Una passione talmente grande da commuoversi mentre parla dei suoi alunni ce l’ha anche la 25enne Nicole Baiguera che è fresca di abilitazione per la classe di concorso A12, italiano e storia, ma ha insegnato pure greco e geografia, e anche in lingua inglese. Per lei all’orizzonte c’è una pausa dall’insegnamento perché sta per trasferirsi a New York per un dottorato di ricerca in letteratura comparata, ma «ho voluto conseguire l’abilitazione prima di partire – dice – per poi tornare ad insegnare». E aggiunge: «Non è stato facile il percorso di abilitazione perché eravamo impegnati nelle lezioni, dopo la scuola, tutti i pomeriggi». Senza contare l’investimento economico che si aggira attorno ai 2mila euro.

Altre testimonianze

Tra chi ha appena terminato il percorso di abilitazione c’è anche Tiziana Serena, 36 anni, di Concesio, che da anni insegna lettere. «Finalmente sono in prima fascia – dice –: questo mi dà maggior sicurezza di lavorare, anche se mi spaventano le continue riforme che ci passano sulla testa. Quest’anno, infatti – spiega –, ho lavorato solo da gennaio perché, nonostante avessi un punteggio molto alto, mi sono vista passare davanti coloro che avevano svolto il Servizio civile, ma con pochissima esperienza». E aggiunge: «Ho avuto una crisi e quindi ho capito che se non si ha l’abilitazione non si lavora. Da qui la decisione di iscrivermi ancora in Cattolica e affrontare il corso che è durato da aprile a giugno tra lezioni e tirocinio, nel mio caso indiretto data l’esperienza nella scuola». E ora il concorso? «No, ho deciso di restare in prima fascia, di non partecipare al prossimo Pnrr3 e di aspettare una tornata con più posti dato che per motivi personali non posso permettermi di essere mandata in un’altra provincia».

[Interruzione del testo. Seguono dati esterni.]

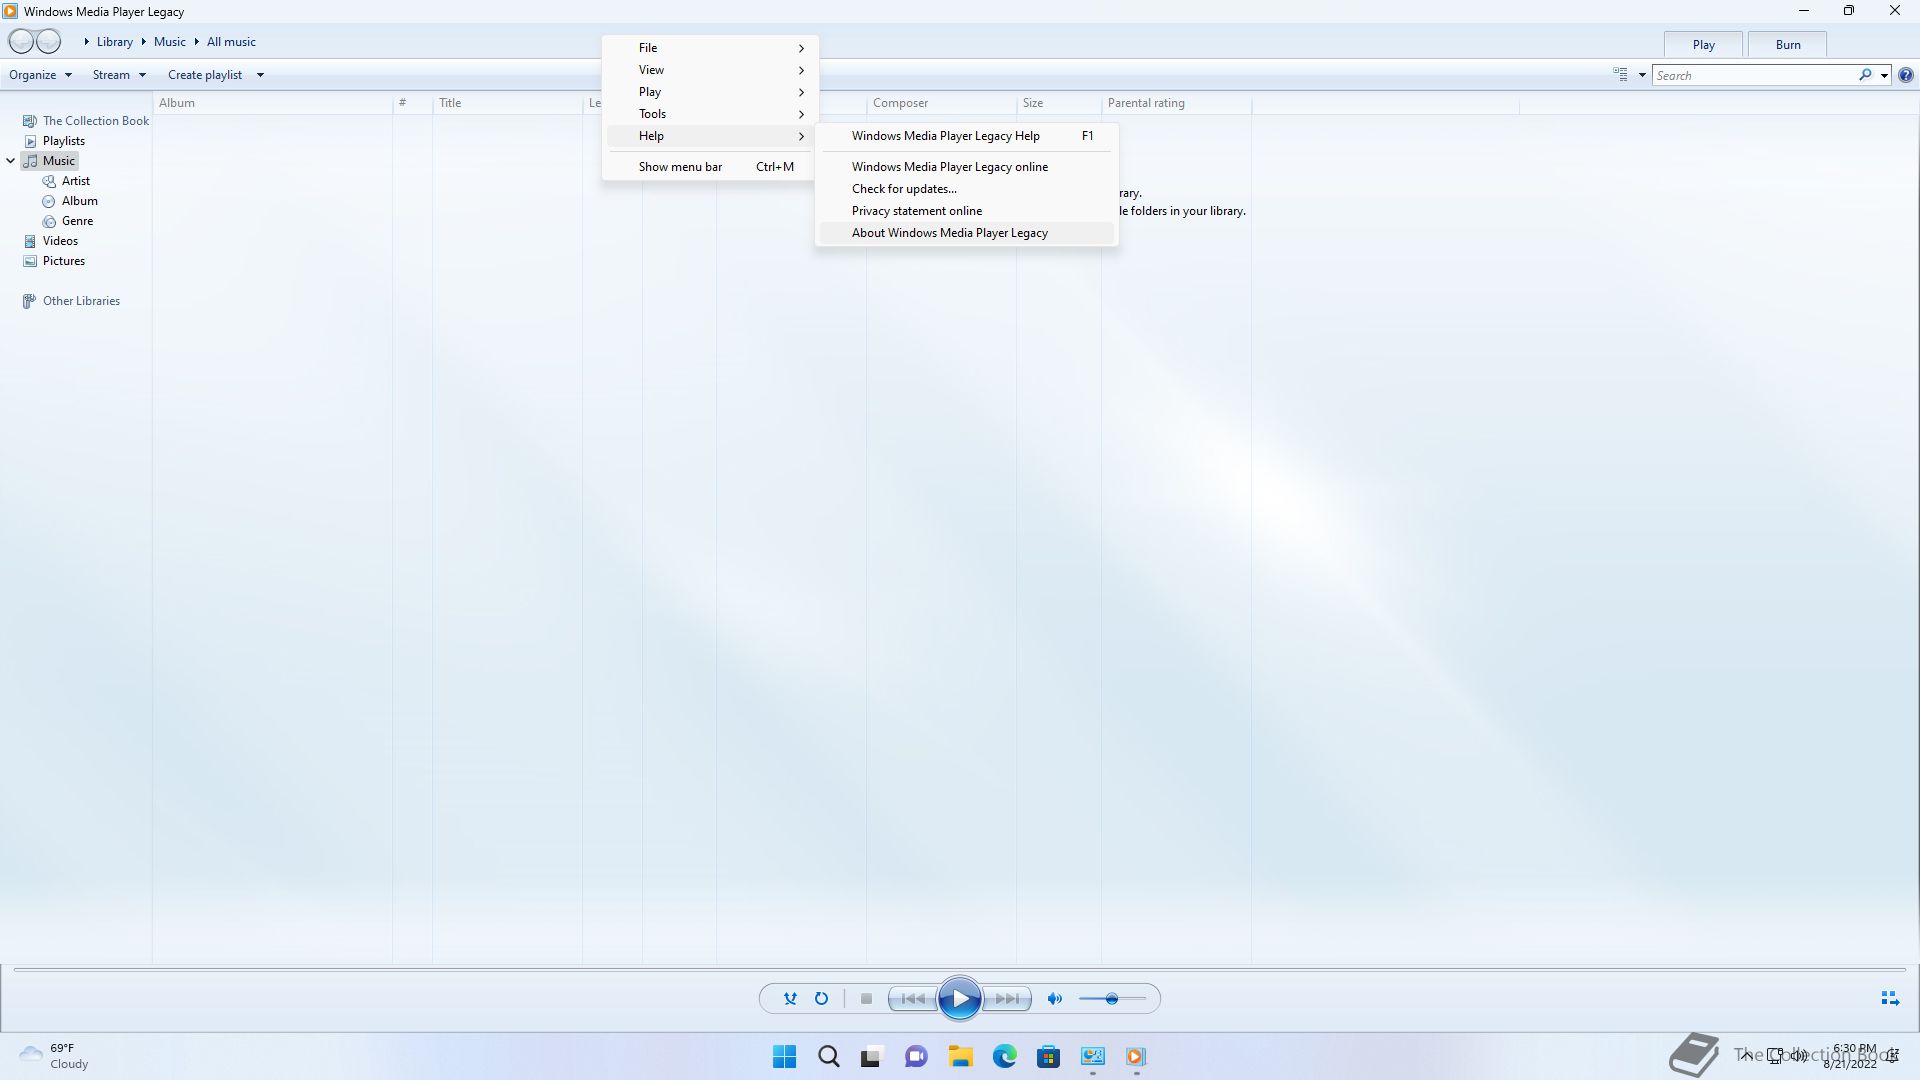The image size is (1920, 1080).
Task: Mute the player volume
Action: tap(1054, 998)
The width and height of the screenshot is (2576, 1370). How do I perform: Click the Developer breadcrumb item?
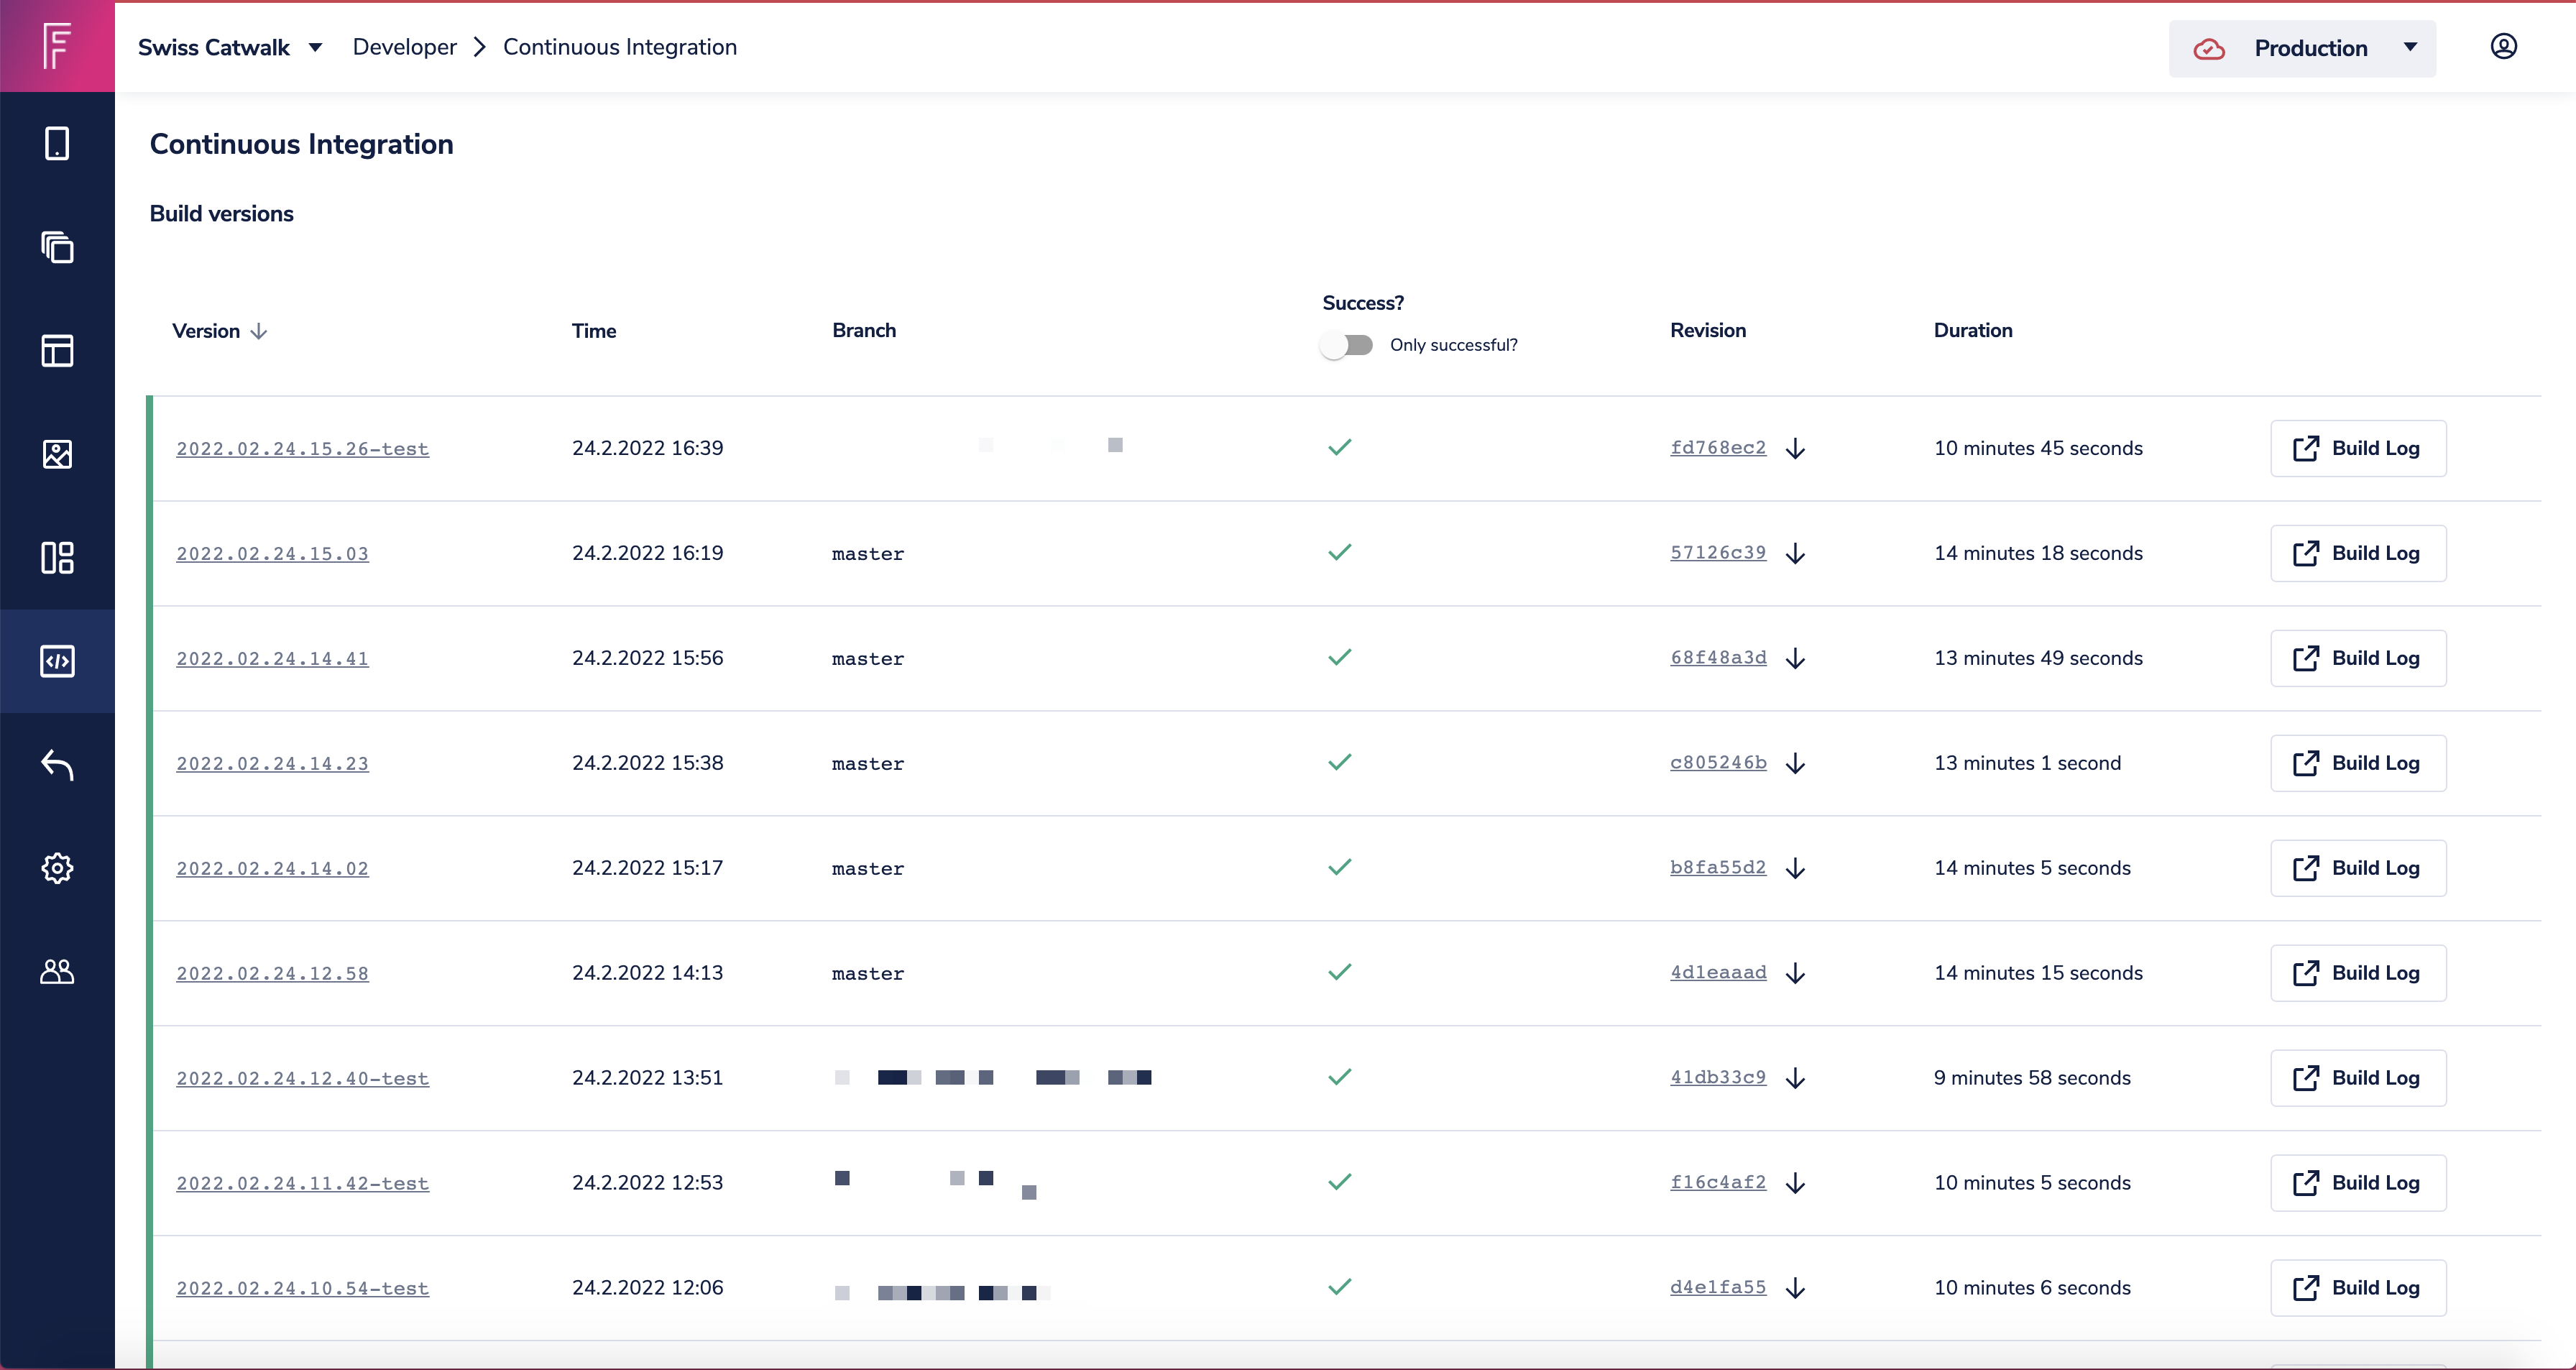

«Era il mio sogno: mi piace trasmettere conoscenza e la passione per la mia materia»: così Maurizio Mingardi, 39 anni di Passirano, che insegna inglese e spagnolo. Ha già partecipato ai due concorsi più recenti, il Pnrr1 e il Pnrr2, ma pur essendo stato dichiarato idoneo non è un vincitore di concorso:«Farò anche il prossimo – dice –, ma spero di farne il meno possibile. Il problema è che non c’è una graduatoria, quindi, non so se sarò chiamato tra il 30% dei non vincitori. Al di là del precariato – conclude – fa rabbia aver superato l’esame e non entrare».